• PROVIDED ENTRIES:
'''
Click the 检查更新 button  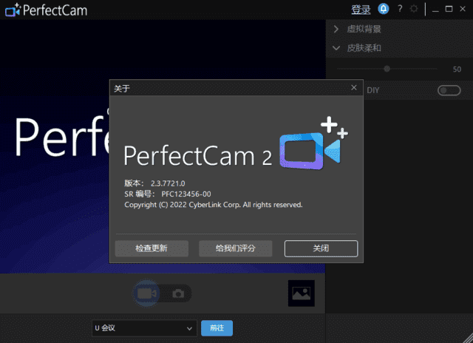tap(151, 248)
'''
'''
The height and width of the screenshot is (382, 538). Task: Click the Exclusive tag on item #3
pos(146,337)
'''
'''
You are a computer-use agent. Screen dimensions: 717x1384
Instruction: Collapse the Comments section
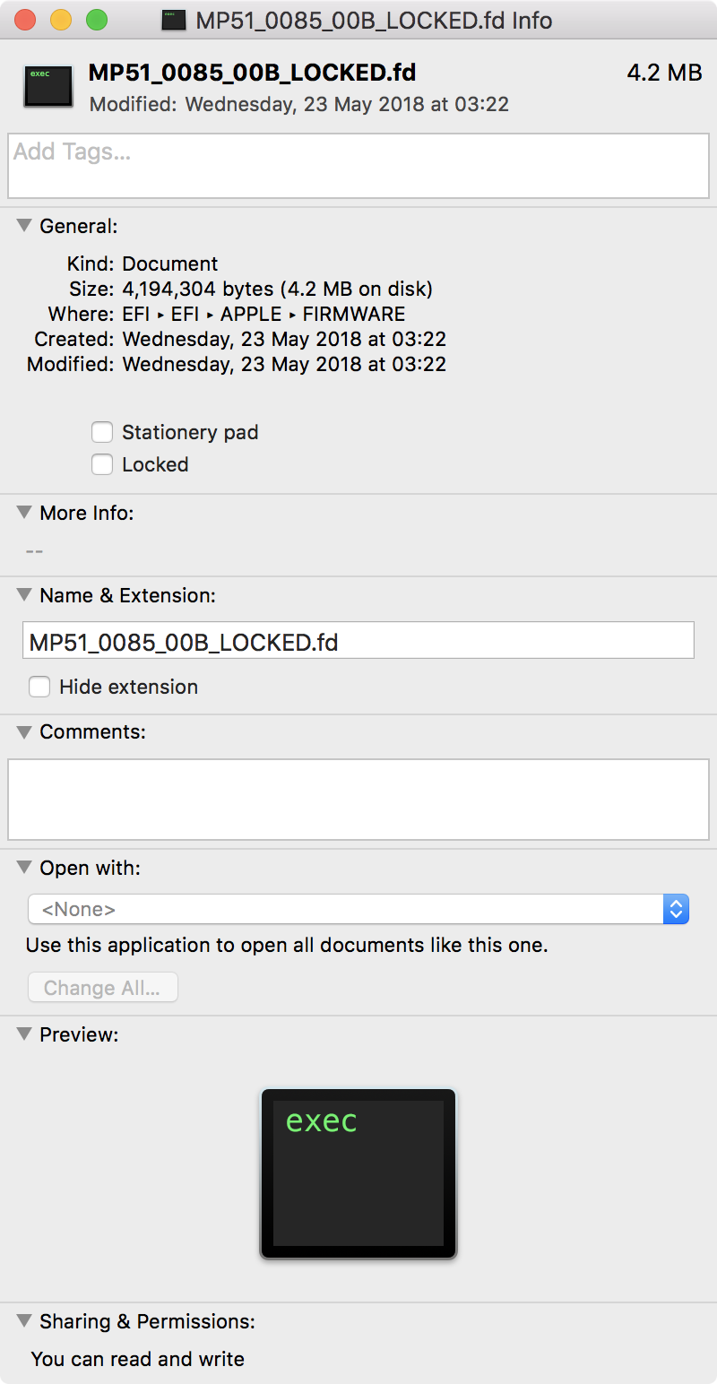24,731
'''
• PROBLEM:
Please write out the items from the line with "The height and" to the line with "pos(146,337)", requests included, and shift every coordinate in the answers by adding 101 to it.

• WRITTEN ANSWER:
The height and width of the screenshot is (382, 538). Task: Click the Exclusive tag on item #3
pos(247,438)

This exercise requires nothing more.